Exercise directions: Reproduce the listing below line for line, changing nothing.

Records:
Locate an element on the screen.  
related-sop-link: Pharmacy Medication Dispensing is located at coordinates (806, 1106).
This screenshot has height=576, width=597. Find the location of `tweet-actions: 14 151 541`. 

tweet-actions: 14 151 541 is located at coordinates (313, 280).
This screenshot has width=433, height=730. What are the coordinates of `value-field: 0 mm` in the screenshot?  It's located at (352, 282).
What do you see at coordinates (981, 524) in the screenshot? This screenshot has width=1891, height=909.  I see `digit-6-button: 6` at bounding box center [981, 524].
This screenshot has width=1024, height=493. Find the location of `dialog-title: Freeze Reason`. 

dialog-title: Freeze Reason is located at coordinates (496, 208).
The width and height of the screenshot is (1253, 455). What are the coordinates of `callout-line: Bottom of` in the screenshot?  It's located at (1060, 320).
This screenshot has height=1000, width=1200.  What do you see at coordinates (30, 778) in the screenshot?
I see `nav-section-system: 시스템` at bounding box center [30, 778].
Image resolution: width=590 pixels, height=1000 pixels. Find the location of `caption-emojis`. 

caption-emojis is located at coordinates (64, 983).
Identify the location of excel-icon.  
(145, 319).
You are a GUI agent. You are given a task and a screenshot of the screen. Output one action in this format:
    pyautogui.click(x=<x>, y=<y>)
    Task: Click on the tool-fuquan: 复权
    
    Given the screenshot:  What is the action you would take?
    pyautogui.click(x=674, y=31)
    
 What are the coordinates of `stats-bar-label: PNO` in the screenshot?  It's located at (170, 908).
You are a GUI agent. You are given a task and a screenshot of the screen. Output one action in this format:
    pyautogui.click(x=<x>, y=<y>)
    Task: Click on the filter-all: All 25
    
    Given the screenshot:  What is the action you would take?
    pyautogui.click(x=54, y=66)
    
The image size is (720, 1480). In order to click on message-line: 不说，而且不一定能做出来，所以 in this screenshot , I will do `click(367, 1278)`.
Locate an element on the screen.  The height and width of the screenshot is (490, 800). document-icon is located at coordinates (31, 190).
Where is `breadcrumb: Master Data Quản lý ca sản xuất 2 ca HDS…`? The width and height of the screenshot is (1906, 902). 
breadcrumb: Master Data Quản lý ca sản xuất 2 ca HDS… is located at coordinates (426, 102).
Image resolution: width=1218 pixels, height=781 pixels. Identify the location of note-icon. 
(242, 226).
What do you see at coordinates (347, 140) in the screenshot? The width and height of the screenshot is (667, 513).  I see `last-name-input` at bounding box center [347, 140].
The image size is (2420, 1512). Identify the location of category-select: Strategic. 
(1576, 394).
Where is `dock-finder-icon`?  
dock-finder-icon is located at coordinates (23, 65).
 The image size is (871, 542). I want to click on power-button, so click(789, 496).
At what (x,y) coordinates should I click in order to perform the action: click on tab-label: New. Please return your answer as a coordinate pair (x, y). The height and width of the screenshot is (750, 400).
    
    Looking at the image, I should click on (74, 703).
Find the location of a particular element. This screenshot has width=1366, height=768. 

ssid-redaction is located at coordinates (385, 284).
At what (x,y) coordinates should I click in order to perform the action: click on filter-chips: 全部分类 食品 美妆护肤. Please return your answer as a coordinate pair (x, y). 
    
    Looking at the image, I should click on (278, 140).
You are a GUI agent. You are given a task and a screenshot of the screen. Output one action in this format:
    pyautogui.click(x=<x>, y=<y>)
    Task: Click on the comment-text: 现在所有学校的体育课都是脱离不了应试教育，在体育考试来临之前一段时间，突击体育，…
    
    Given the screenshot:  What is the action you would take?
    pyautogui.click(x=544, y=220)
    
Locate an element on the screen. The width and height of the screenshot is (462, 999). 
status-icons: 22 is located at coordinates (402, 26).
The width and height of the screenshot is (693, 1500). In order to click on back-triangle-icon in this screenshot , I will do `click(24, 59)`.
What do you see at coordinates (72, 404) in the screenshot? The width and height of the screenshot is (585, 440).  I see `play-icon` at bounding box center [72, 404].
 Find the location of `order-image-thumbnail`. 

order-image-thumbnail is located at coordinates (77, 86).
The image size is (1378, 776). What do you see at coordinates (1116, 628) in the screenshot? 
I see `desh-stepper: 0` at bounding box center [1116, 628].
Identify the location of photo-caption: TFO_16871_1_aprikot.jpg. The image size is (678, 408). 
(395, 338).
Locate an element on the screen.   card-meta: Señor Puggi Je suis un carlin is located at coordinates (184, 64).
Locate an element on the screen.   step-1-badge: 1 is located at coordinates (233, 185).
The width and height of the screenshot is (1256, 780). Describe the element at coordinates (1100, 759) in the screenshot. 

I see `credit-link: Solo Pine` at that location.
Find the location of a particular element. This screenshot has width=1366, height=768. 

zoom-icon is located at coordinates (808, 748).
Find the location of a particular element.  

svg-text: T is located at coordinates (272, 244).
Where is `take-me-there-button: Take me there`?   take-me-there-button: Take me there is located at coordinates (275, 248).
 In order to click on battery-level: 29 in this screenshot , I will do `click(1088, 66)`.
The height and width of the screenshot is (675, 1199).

Result for this task:
Locate an element on the screen.  
related-sop-link: Pharmacy Medication Dispensing is located at coordinates (806, 1106).
This screenshot has height=576, width=597. Find the location of `tweet-actions: 14 151 541`. 

tweet-actions: 14 151 541 is located at coordinates (313, 280).
This screenshot has width=433, height=730. What are the coordinates of `value-field: 0 mm` in the screenshot?  It's located at (352, 282).
What do you see at coordinates (981, 524) in the screenshot? This screenshot has width=1891, height=909.  I see `digit-6-button: 6` at bounding box center [981, 524].
This screenshot has width=1024, height=493. Find the location of `dialog-title: Freeze Reason`. 

dialog-title: Freeze Reason is located at coordinates (496, 208).
The width and height of the screenshot is (1253, 455). What are the coordinates of `callout-line: Bottom of` in the screenshot?  It's located at (1060, 320).
This screenshot has height=1000, width=1200.  What do you see at coordinates (30, 778) in the screenshot?
I see `nav-section-system: 시스템` at bounding box center [30, 778].
Image resolution: width=590 pixels, height=1000 pixels. Find the location of `caption-emojis`. 

caption-emojis is located at coordinates (64, 983).
Identify the location of excel-icon.  
(145, 319).
You are a GUI agent. You are given a task and a screenshot of the screen. Output one action in this format:
    pyautogui.click(x=<x>, y=<y>)
    Task: Click on the tool-fuquan: 复权
    
    Given the screenshot:  What is the action you would take?
    pyautogui.click(x=674, y=31)
    
 What are the coordinates of `stats-bar-label: PNO` in the screenshot?  It's located at (170, 908).
You are a GUI agent. You are given a task and a screenshot of the screen. Output one action in this format:
    pyautogui.click(x=<x>, y=<y>)
    Task: Click on the filter-all: All 25
    
    Given the screenshot:  What is the action you would take?
    pyautogui.click(x=54, y=66)
    
The image size is (720, 1480). In order to click on message-line: 不说，而且不一定能做出来，所以 in this screenshot , I will do `click(367, 1278)`.
Locate an element on the screen.  The height and width of the screenshot is (490, 800). document-icon is located at coordinates (31, 190).
Where is `breadcrumb: Master Data Quản lý ca sản xuất 2 ca HDS…`? The width and height of the screenshot is (1906, 902). 
breadcrumb: Master Data Quản lý ca sản xuất 2 ca HDS… is located at coordinates (426, 102).
Image resolution: width=1218 pixels, height=781 pixels. Identify the location of note-icon. 
(242, 226).
What do you see at coordinates (347, 140) in the screenshot? The width and height of the screenshot is (667, 513).  I see `last-name-input` at bounding box center [347, 140].
The image size is (2420, 1512). Identify the location of category-select: Strategic. 
(1576, 394).
Where is `dock-finder-icon`?  
dock-finder-icon is located at coordinates (23, 65).
 The image size is (871, 542). I want to click on power-button, so click(789, 496).
At what (x,y) coordinates should I click in order to perform the action: click on tab-label: New. Please return your answer as a coordinate pair (x, y). The height and width of the screenshot is (750, 400).
    
    Looking at the image, I should click on (74, 703).
Find the location of a particular element. This screenshot has width=1366, height=768. 

ssid-redaction is located at coordinates (385, 284).
At what (x,y) coordinates should I click in order to perform the action: click on filter-chips: 全部分类 食品 美妆护肤. Please return your answer as a coordinate pair (x, y). 
    
    Looking at the image, I should click on (278, 140).
You are a GUI agent. You are given a task and a screenshot of the screen. Output one action in this format:
    pyautogui.click(x=<x>, y=<y>)
    Task: Click on the comment-text: 现在所有学校的体育课都是脱离不了应试教育，在体育考试来临之前一段时间，突击体育，…
    
    Given the screenshot:  What is the action you would take?
    pyautogui.click(x=544, y=220)
    
Locate an element on the screen. The width and height of the screenshot is (462, 999). 
status-icons: 22 is located at coordinates (402, 26).
The width and height of the screenshot is (693, 1500). In order to click on back-triangle-icon in this screenshot , I will do `click(24, 59)`.
What do you see at coordinates (72, 404) in the screenshot? The width and height of the screenshot is (585, 440).  I see `play-icon` at bounding box center [72, 404].
 Find the location of `order-image-thumbnail`. 

order-image-thumbnail is located at coordinates (77, 86).
The image size is (1378, 776). What do you see at coordinates (1116, 628) in the screenshot? 
I see `desh-stepper: 0` at bounding box center [1116, 628].
Identify the location of photo-caption: TFO_16871_1_aprikot.jpg. The image size is (678, 408). 
(395, 338).
Locate an element on the screen.   card-meta: Señor Puggi Je suis un carlin is located at coordinates (184, 64).
Locate an element on the screen.   step-1-badge: 1 is located at coordinates (233, 185).
The width and height of the screenshot is (1256, 780). Describe the element at coordinates (1100, 759) in the screenshot. 

I see `credit-link: Solo Pine` at that location.
Find the location of a particular element. This screenshot has width=1366, height=768. 

zoom-icon is located at coordinates (808, 748).
Find the location of a particular element.  

svg-text: T is located at coordinates (272, 244).
Where is `take-me-there-button: Take me there`?   take-me-there-button: Take me there is located at coordinates (275, 248).
 In order to click on battery-level: 29 in this screenshot , I will do `click(1088, 66)`.
The height and width of the screenshot is (675, 1199).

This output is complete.